If you’re Latino and looking for a job you’re 1 in 10 (actually you’re 1.1 in 10, I rounded). This recession has been harder on Latinos than it has on the general population and even though official word is that we’re in a recovery, they’re quick to add that it’s a jobless recovery- which bring the question: who’s recovering?
That said, if you’re looking for work you won’t find it in official reports and public statements. You’re going to have to do what everyone else looking for a job is doing, only better.
So I’ve got some tips for you. And before you go thinking “who is Victor to give me tips on finding a job?” – I’ll tell you where I got them.
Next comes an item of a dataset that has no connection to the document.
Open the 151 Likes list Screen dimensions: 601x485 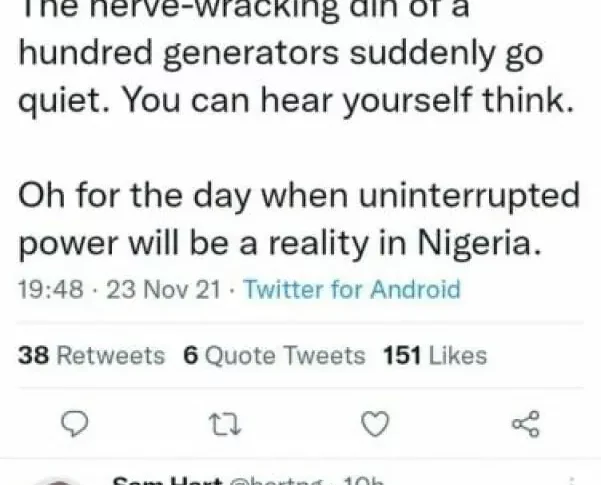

I made some friends recently at a recruiter’s un-conference, called TalentNet Live. It’s a social recruiting conference that brings together the brightest brains and best experience from around the world to chat and exchange ideas about finding and hiring the best talent.
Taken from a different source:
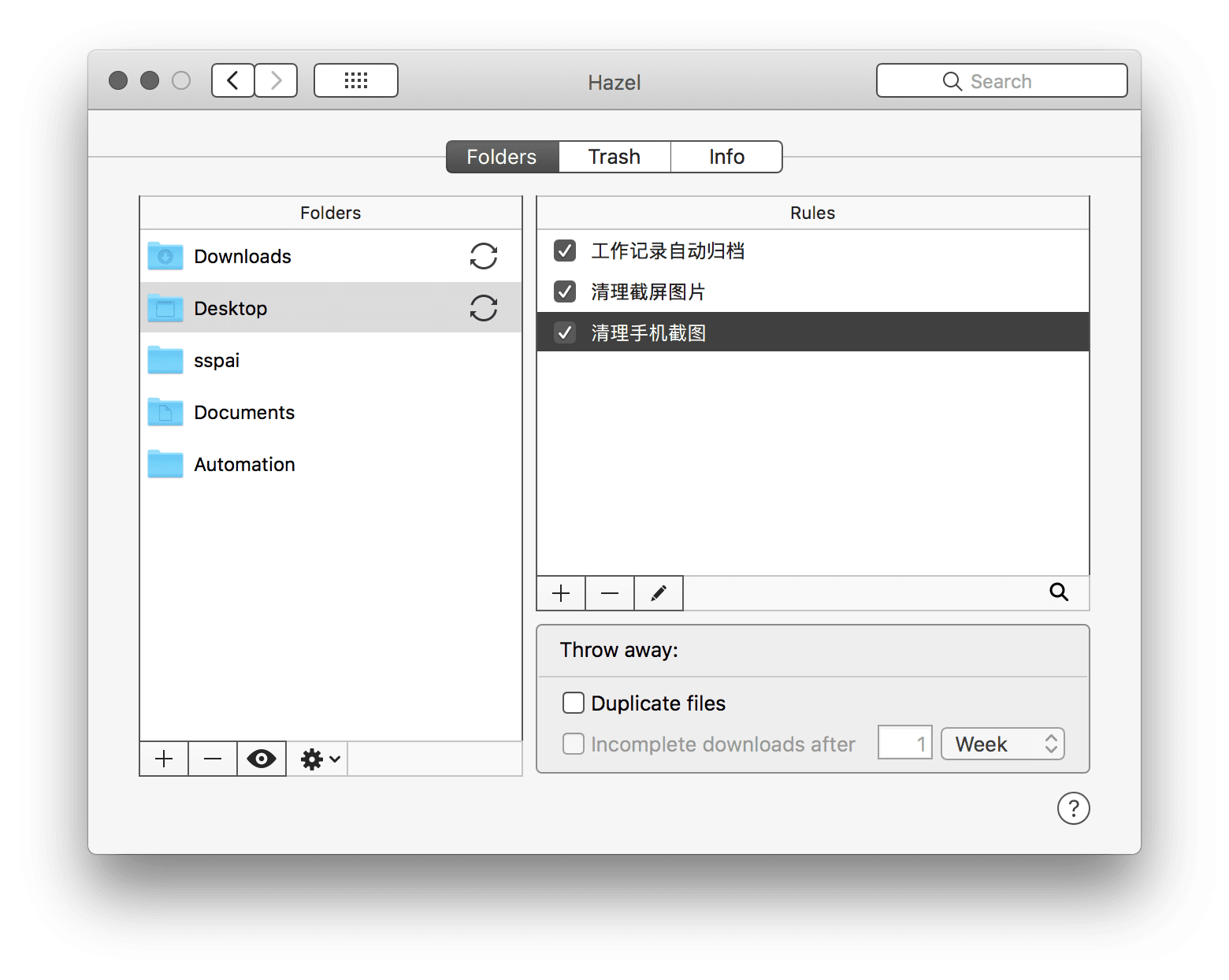Switch to the Info tab
Viewport: 1229px width, 980px height.
(x=726, y=157)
Luminaries in the field – like Robert Scobel, China Gorman, Don Ramer, Bill Boorman, Maren Hogan, and Jason Seiden - held court in free-flowing conversations with about 30 human resources and talent recruiting executives. I went as the invited guest of one of the best professionals there, Alicia Arenas, of Sanera PDC.
I took furious notes about what HR executives are thingking, what they’re looking for and what get’s their attention. But then I wondered, is any of this different for Latinos?
I posed the question directly to almost all of the presenters and they gave me mostly the same answers. Michael Long, from Rackspace, was very concise and to the point. Here’s how he answered my questions.
NewsTaco: What is the best way for Latinos to use social media in their job searches?
Michael Long: I suppose that this applies to anyone who wants to use social media for a job search, but I would recommend some heavy networking. Do some research, figure out where you want to work and use the tools to find people who currently work for the company. From there, structure a plan to reach out to each person. If you can’t find an email address, sometimes the best way is to call the company directly. Job search is about discipline and consistency. Seekers need to treat their search like a job and they will eventually find success.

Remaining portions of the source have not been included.